### Excerpted records
========
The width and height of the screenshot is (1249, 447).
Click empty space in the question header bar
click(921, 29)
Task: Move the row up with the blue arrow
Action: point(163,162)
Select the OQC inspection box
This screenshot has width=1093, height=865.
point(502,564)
========
### Task item
The answer should be an exact reproduction of all the entries.

### Response box
The width and height of the screenshot is (1249, 447).
Click empty space in the question header bar
click(921, 29)
Task: Move the row up with the blue arrow
Action: point(163,162)
Select the OQC inspection box
This screenshot has width=1093, height=865.
point(502,564)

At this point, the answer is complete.